/---
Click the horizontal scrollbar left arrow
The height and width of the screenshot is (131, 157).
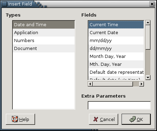click(90, 84)
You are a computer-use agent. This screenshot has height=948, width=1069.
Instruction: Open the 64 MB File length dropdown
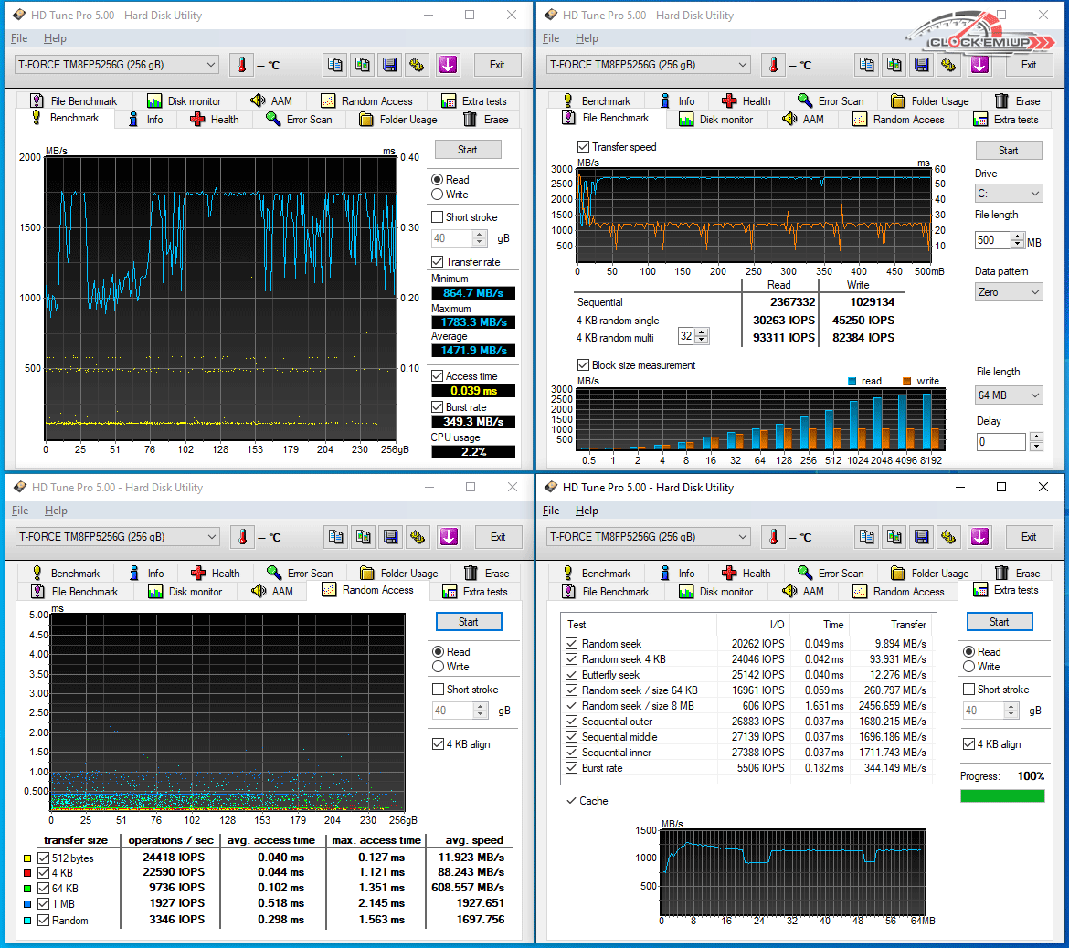1008,395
\---
» **Brief**:
Return all of the material precisely as written. No picture belongs in it.

» **Problem solution**:
Click the horizontal scrollbar left arrow
The height and width of the screenshot is (131, 157).
click(90, 84)
You are a computer-use agent. This screenshot has height=948, width=1069.
Instruction: Open the 64 MB File length dropdown
1008,395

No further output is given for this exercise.